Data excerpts
[Start of Attachment]
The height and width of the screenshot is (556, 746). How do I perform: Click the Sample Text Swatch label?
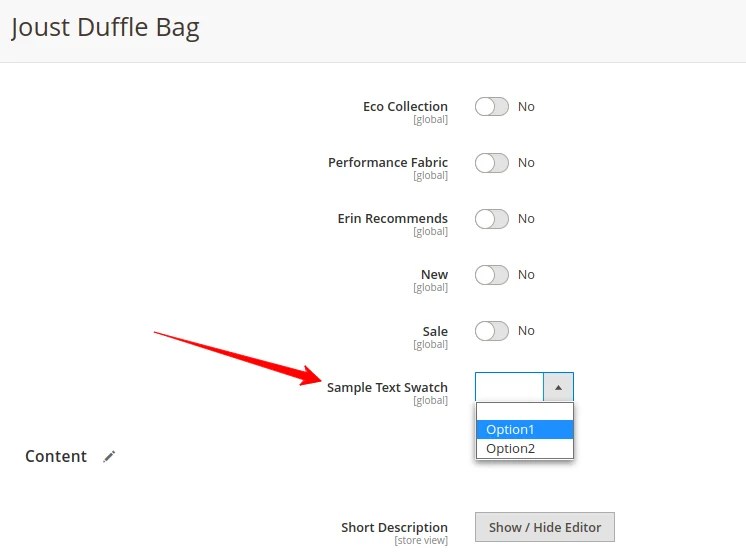click(x=387, y=388)
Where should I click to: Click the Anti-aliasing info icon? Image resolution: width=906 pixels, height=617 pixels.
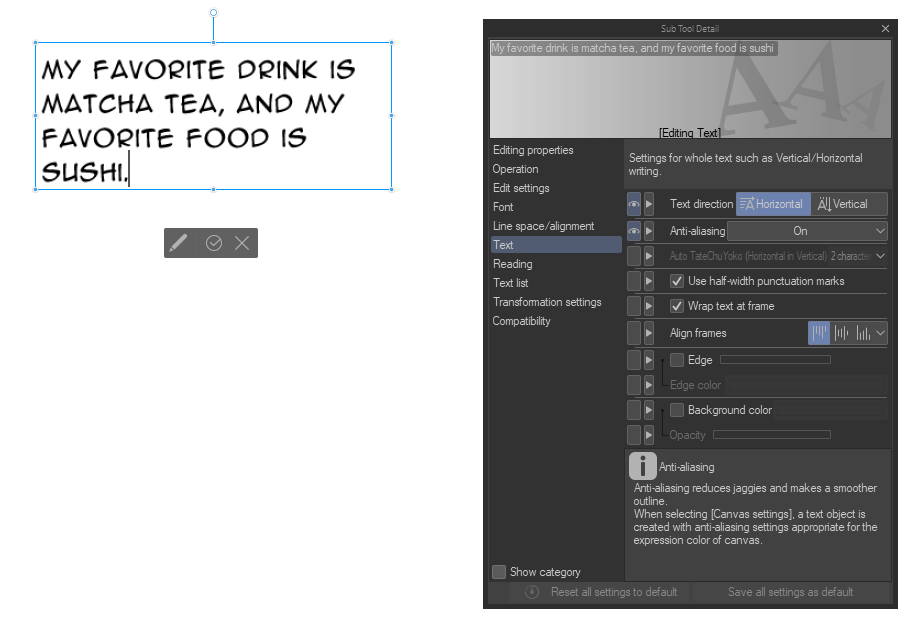643,466
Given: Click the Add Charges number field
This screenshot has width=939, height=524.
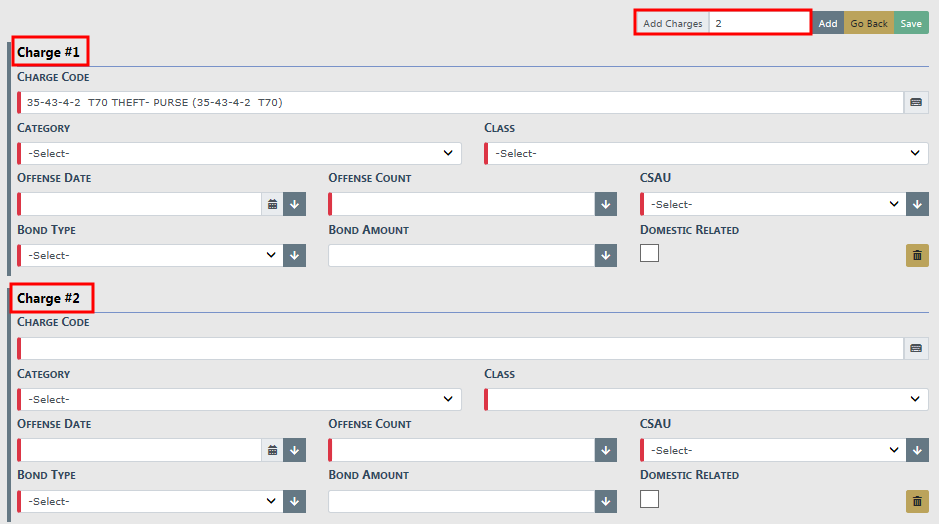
[End of Attachment]
* About this exercise *
Start at the line holding "Where should I" and stop at the last line of the entries above. Repeat those lines exactly, pictures excluded.

* Solution to this exercise *
Where should I click to: Click the Anti-aliasing info icon? Image resolution: width=906 pixels, height=617 pixels.
643,466
Given: Click the Add Charges number field
This screenshot has width=939, height=524.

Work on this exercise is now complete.